REQUIRED WORK >> Filter task. Return each line of the material that holds the string "computer".

SUPPLIED RECORDS >>
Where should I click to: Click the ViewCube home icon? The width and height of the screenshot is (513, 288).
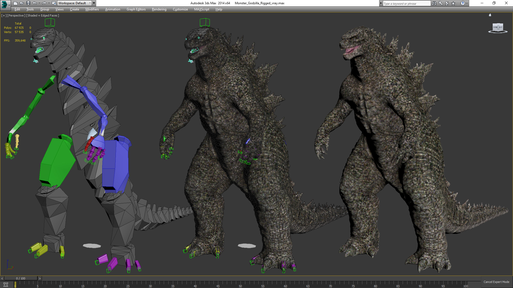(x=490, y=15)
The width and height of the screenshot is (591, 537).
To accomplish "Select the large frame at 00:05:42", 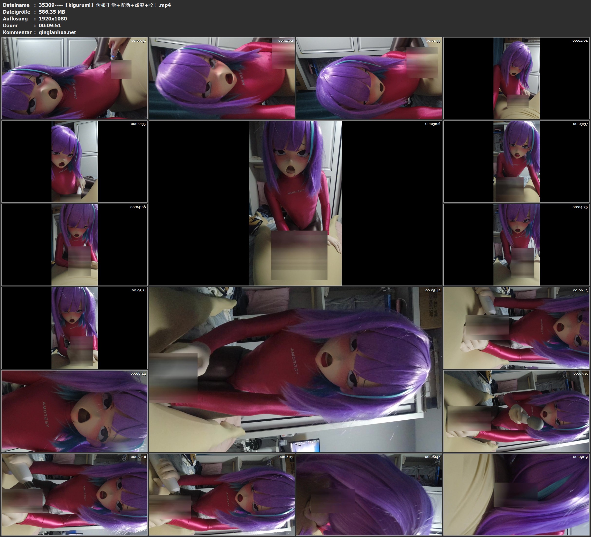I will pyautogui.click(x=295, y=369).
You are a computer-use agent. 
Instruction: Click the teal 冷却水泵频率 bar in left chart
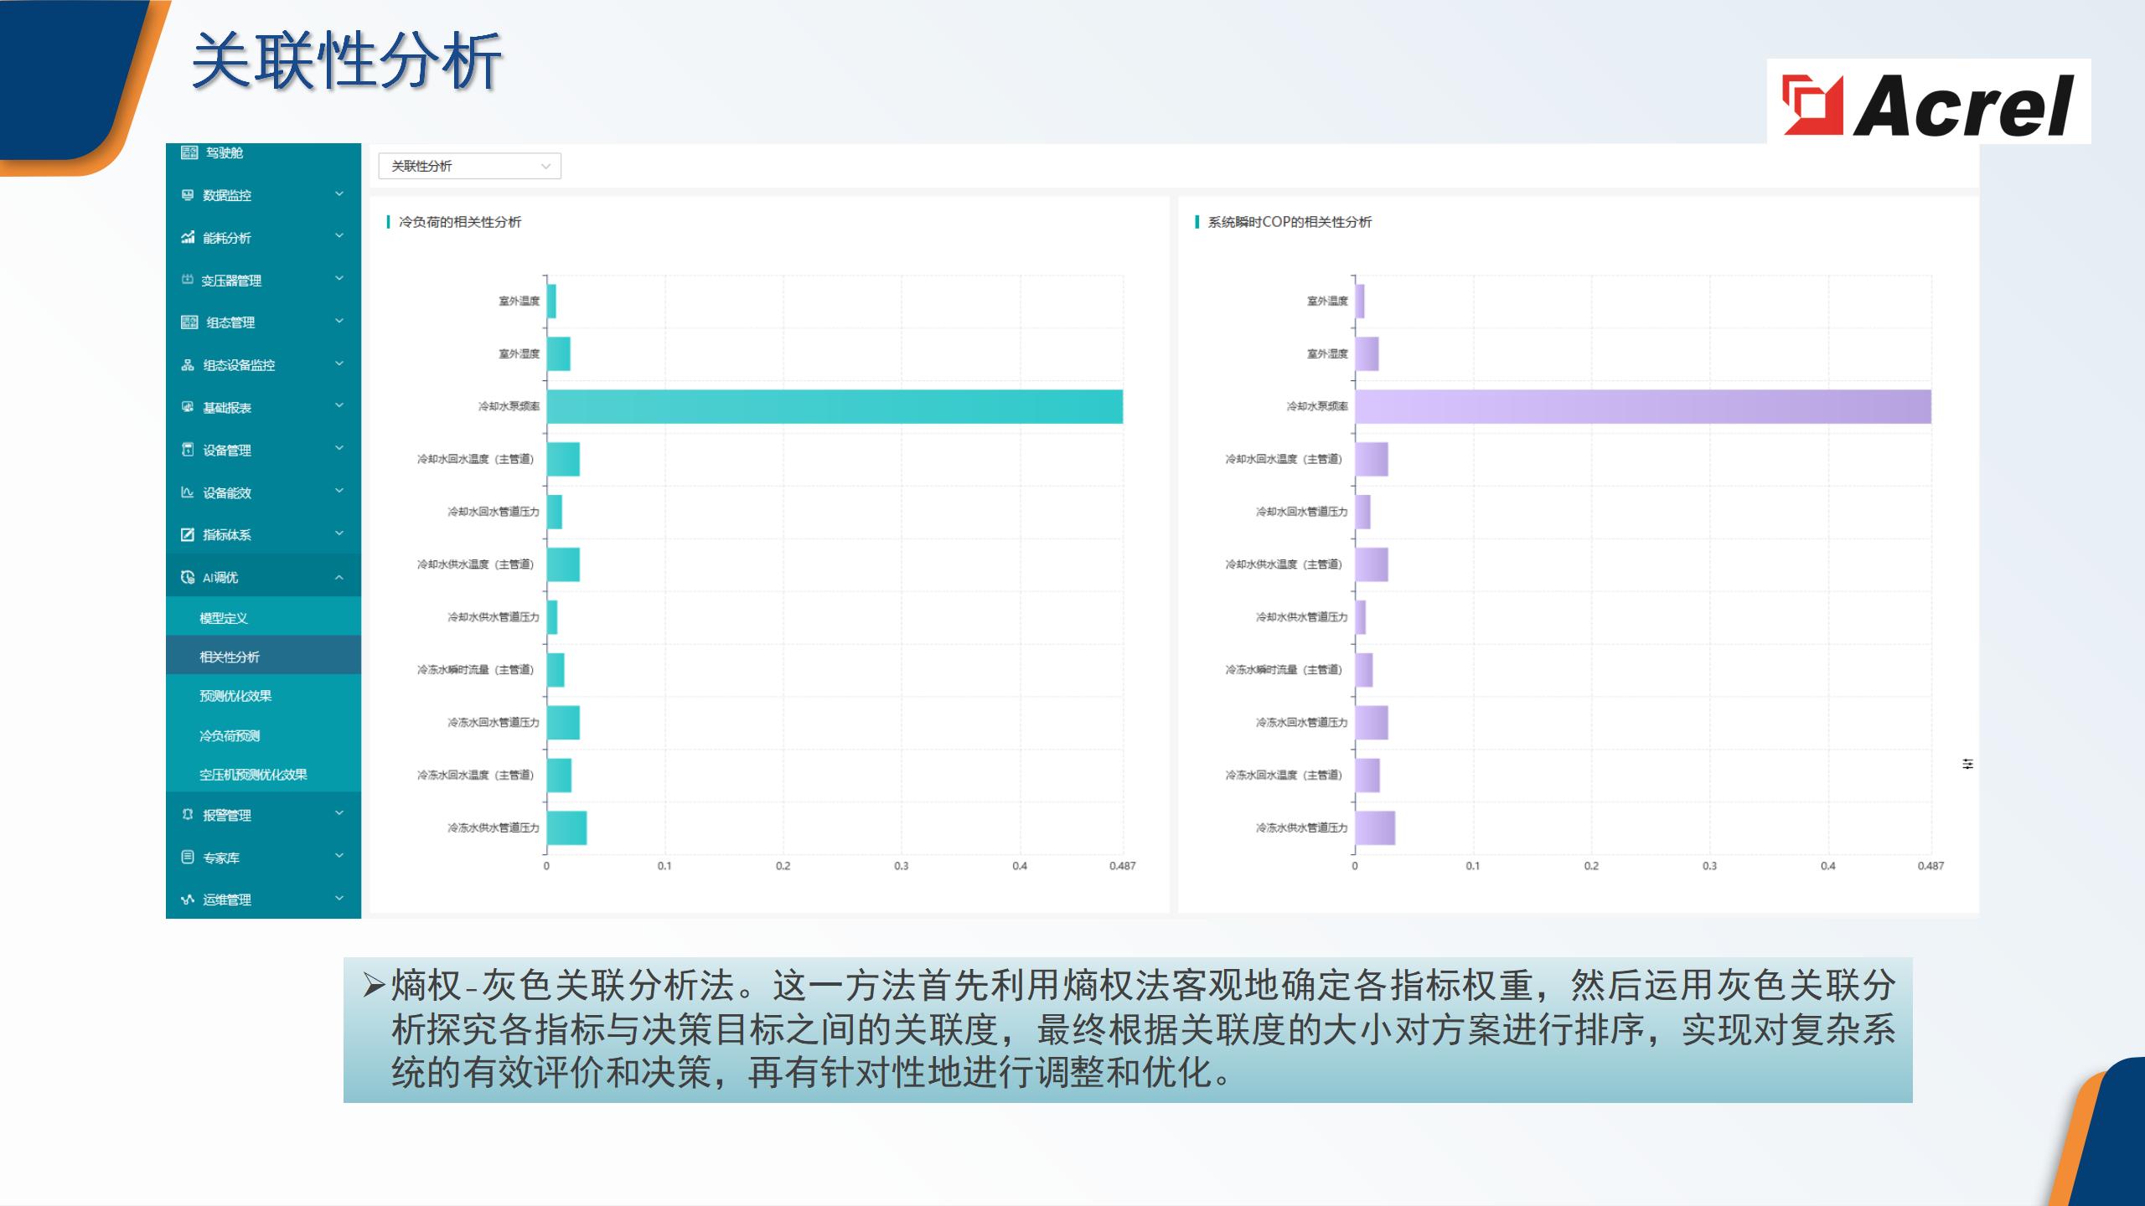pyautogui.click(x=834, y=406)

---

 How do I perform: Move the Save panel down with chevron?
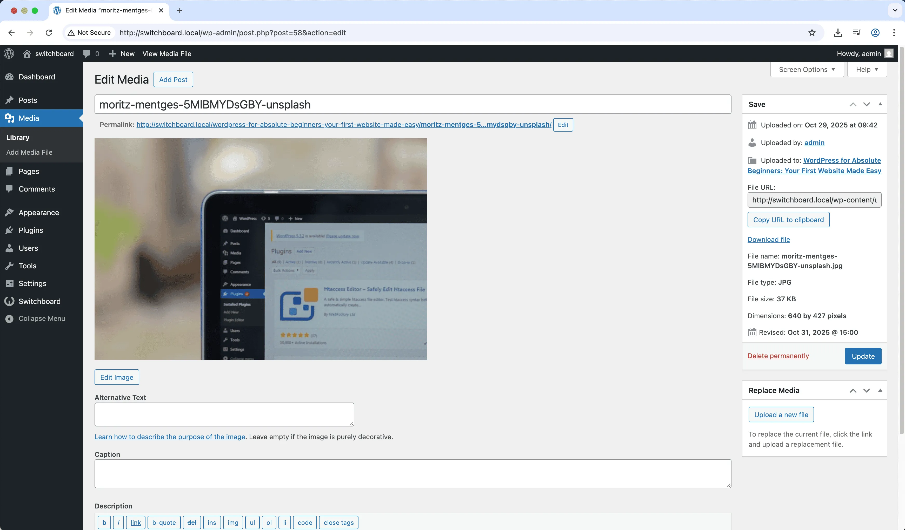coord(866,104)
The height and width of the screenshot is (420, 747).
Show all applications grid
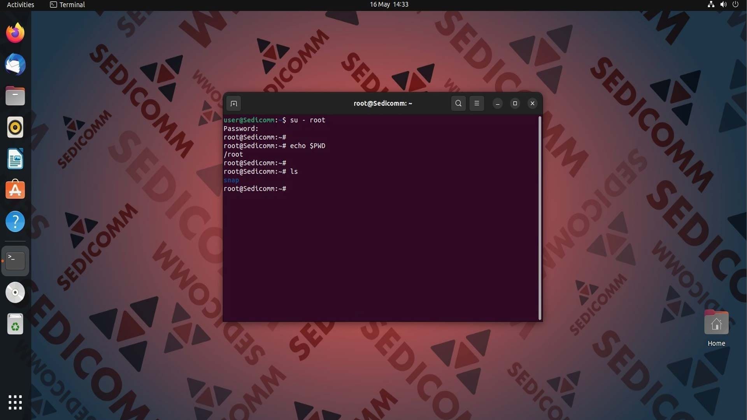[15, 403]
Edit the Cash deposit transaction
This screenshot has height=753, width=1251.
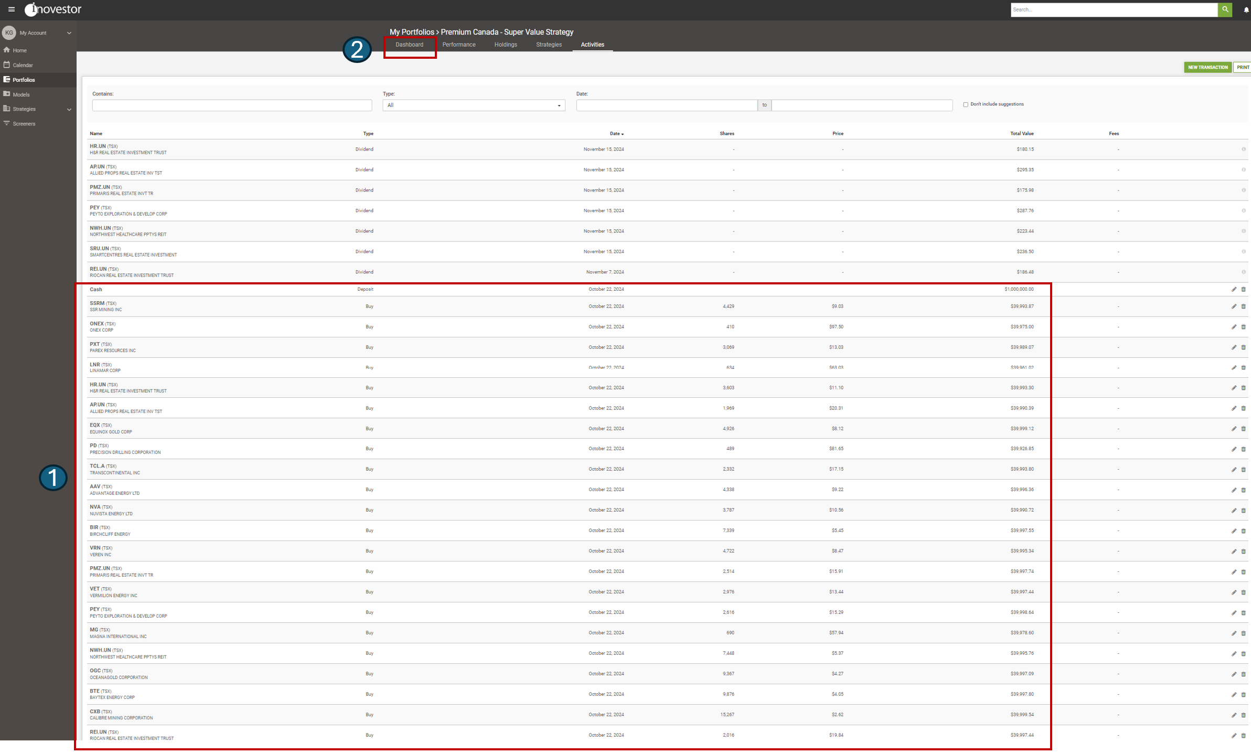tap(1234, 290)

...

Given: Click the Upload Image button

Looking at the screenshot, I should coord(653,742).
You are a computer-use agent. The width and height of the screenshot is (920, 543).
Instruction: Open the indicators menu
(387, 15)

TASK ANSWER >>
You are a computer-use agent. 
You are a computer-use agent. The width and height of the screenshot is (920, 543).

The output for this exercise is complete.